TASK TO CARRY OUT:
In the data below, how many lines contain the string "agent"? Reply with the number only.
++++ DATA FOR THE TASK ++++
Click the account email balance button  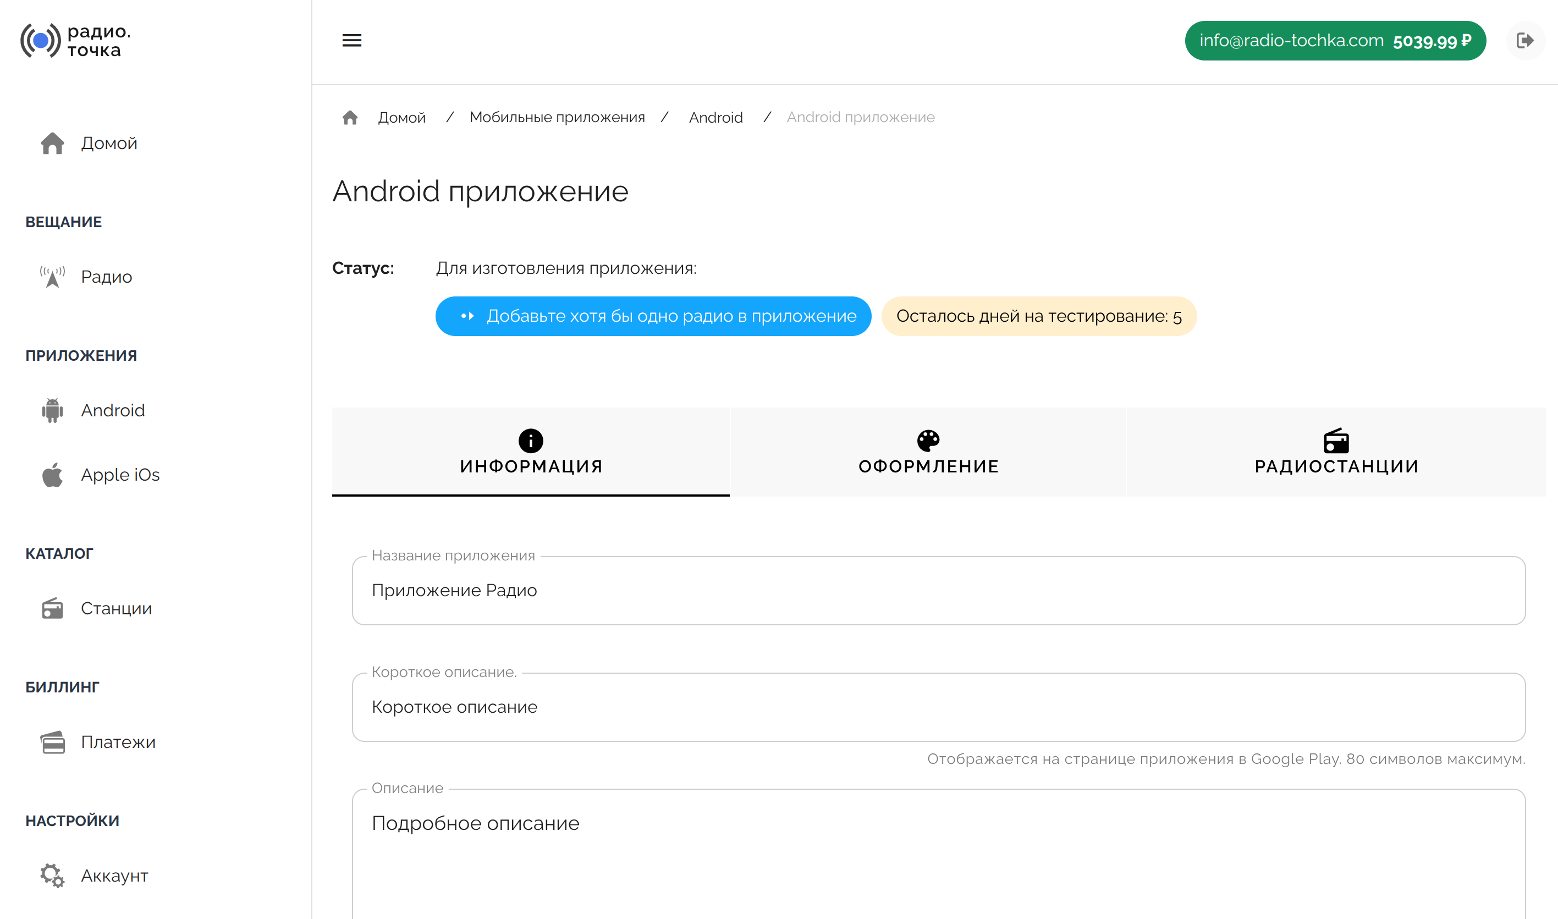[x=1334, y=41]
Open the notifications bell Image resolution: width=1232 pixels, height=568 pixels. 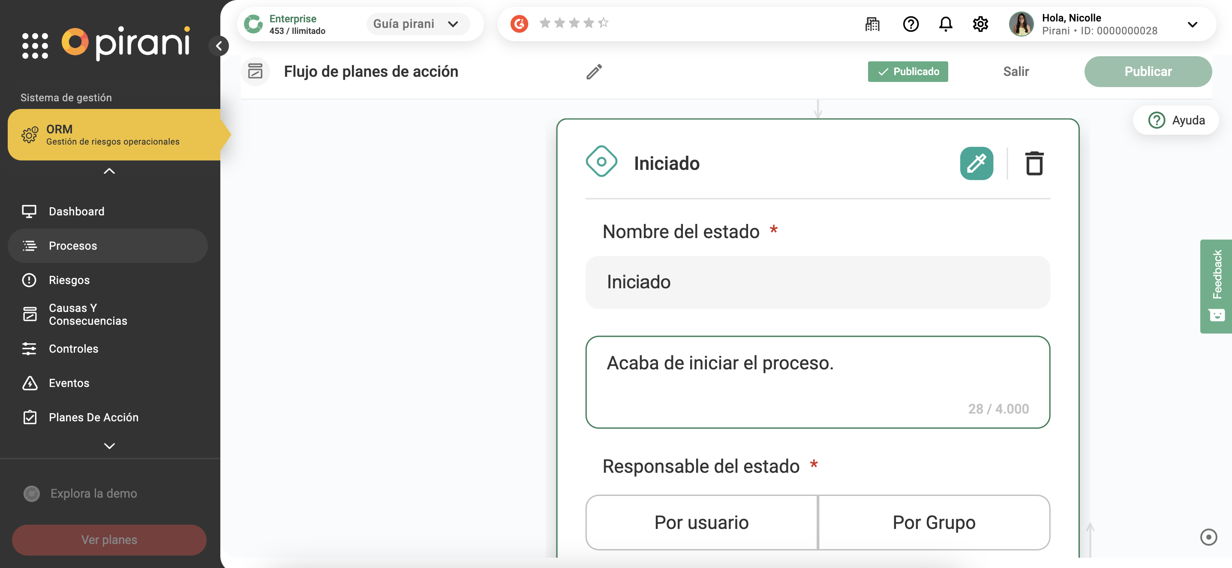tap(945, 24)
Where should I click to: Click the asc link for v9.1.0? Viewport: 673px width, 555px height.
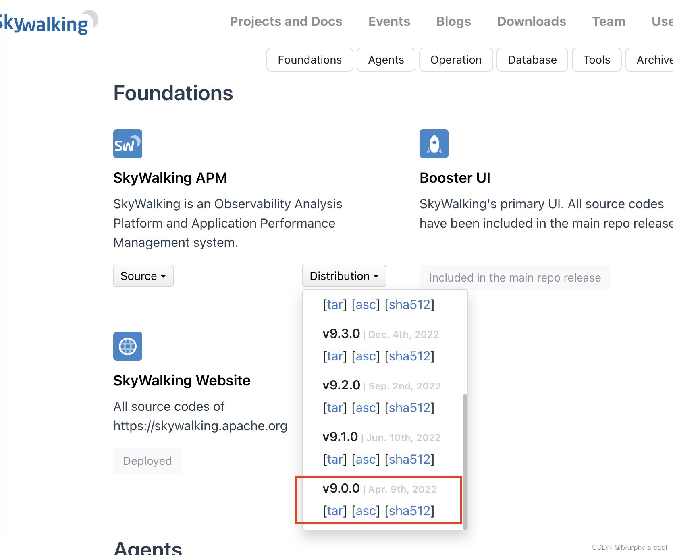366,459
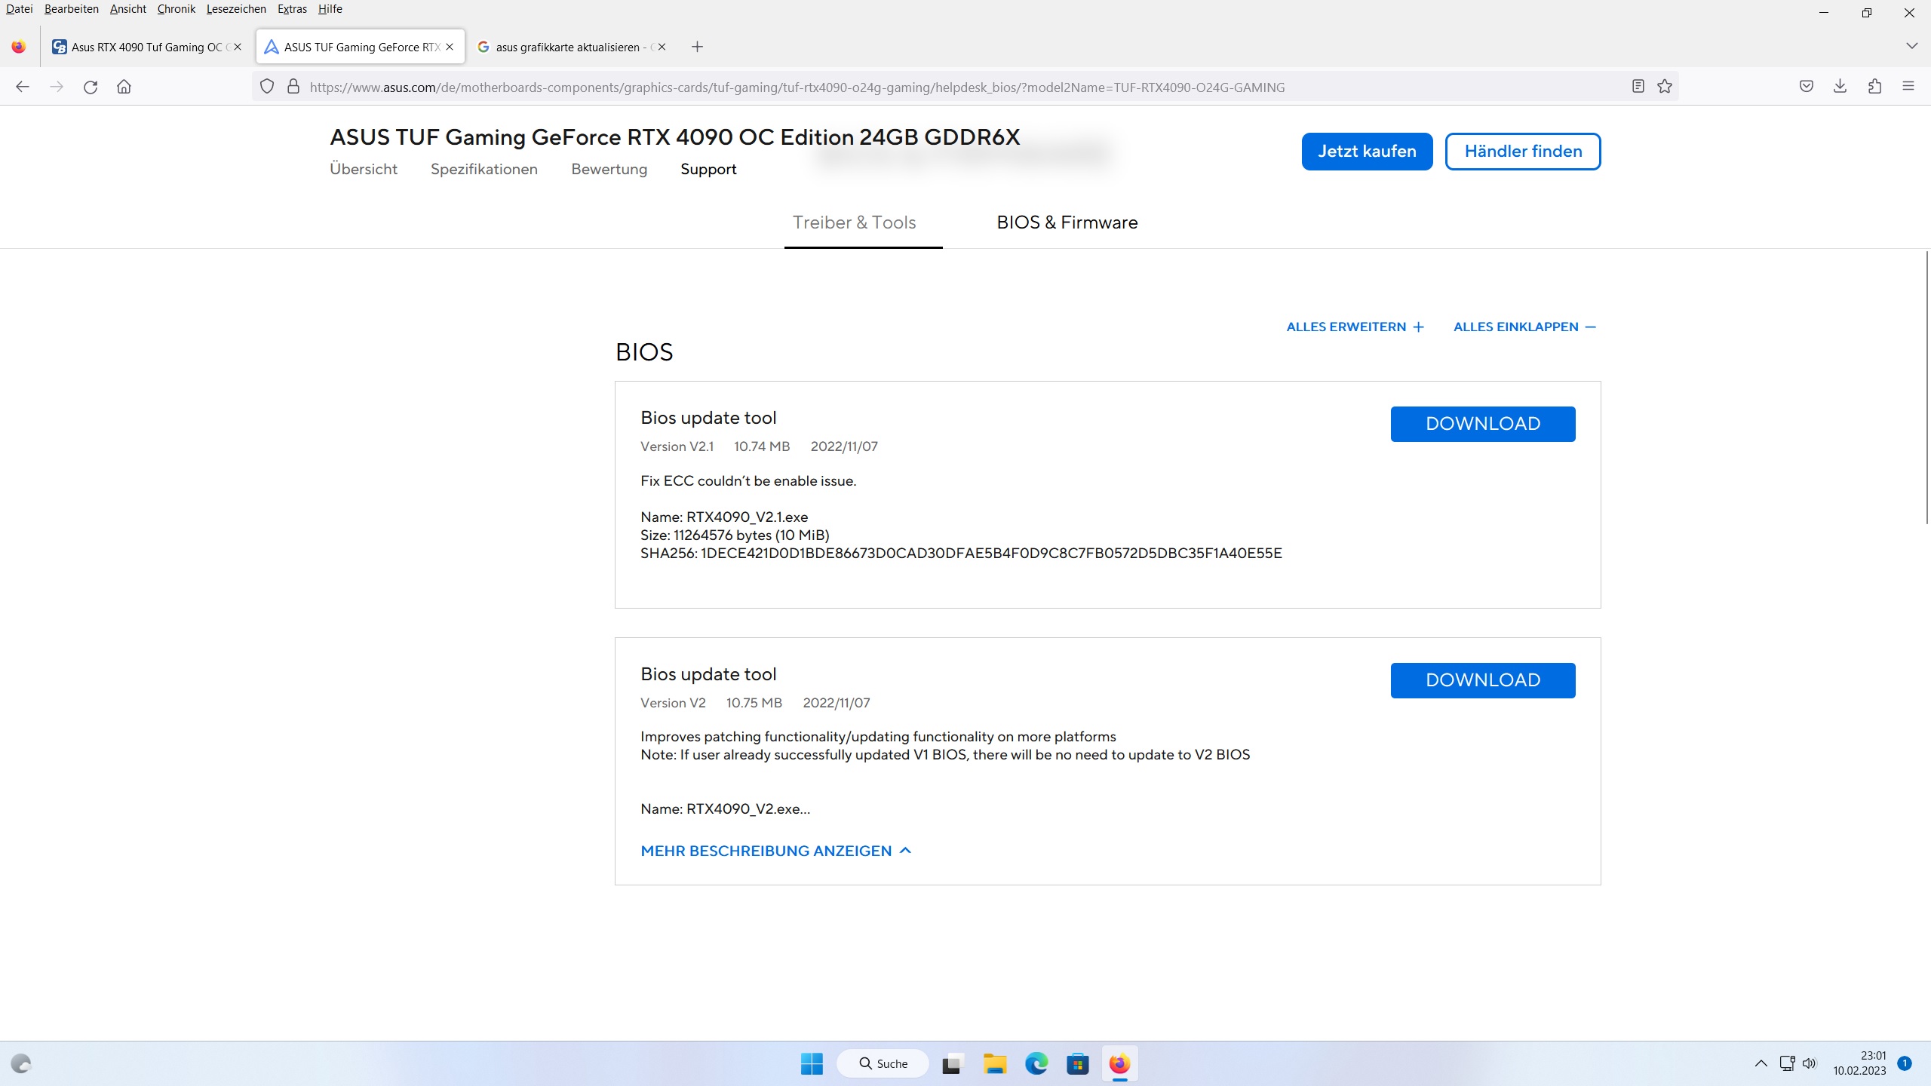Screen dimensions: 1931x1086
Task: Bookmark this page with star icon
Action: coord(1665,87)
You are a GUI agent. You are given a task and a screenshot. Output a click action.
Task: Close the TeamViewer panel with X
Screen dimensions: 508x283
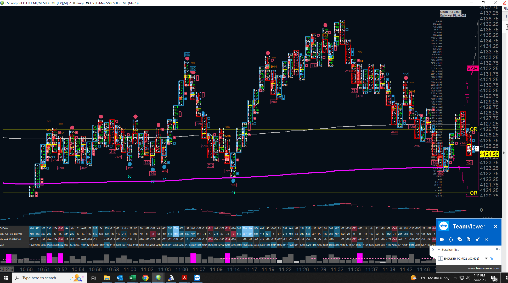[x=495, y=226]
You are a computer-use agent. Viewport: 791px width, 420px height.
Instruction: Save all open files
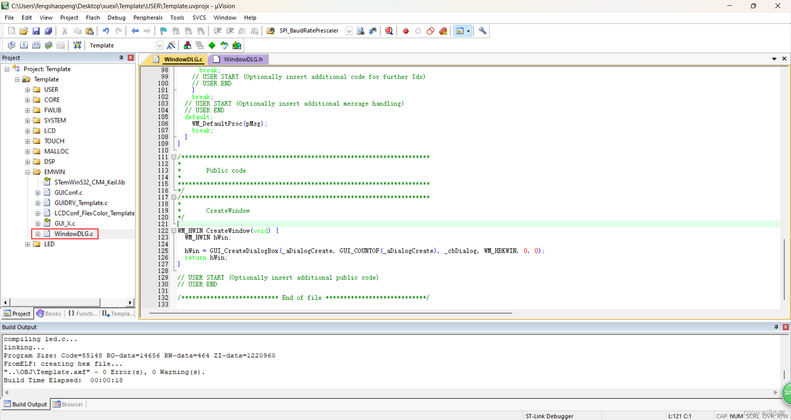click(48, 31)
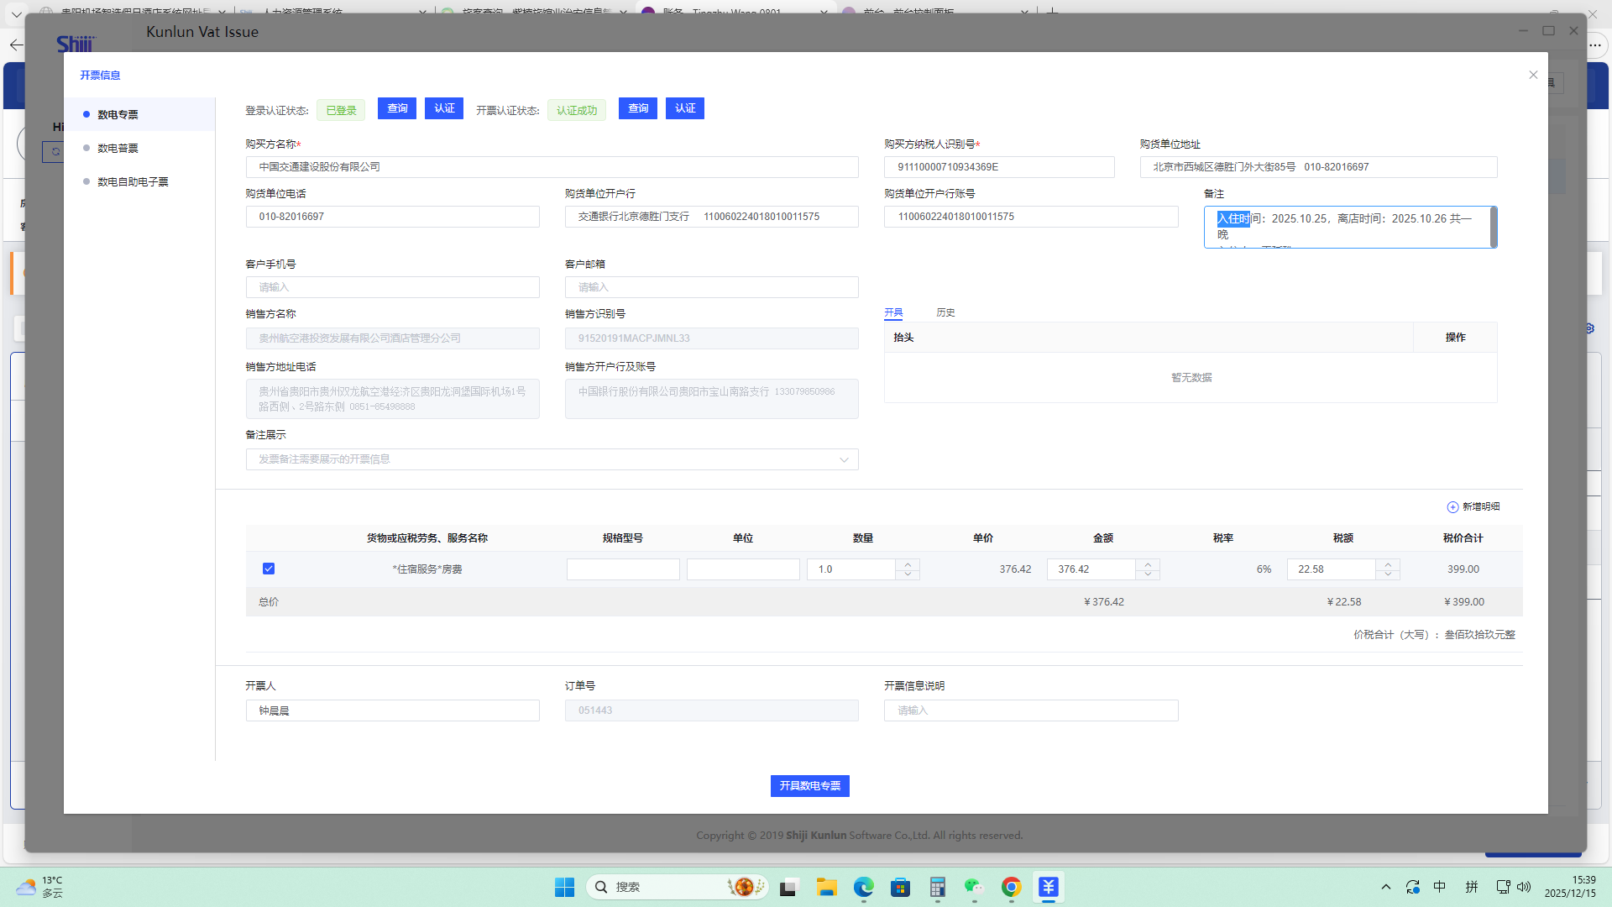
++++
ANSWER FOR THE TASK:
2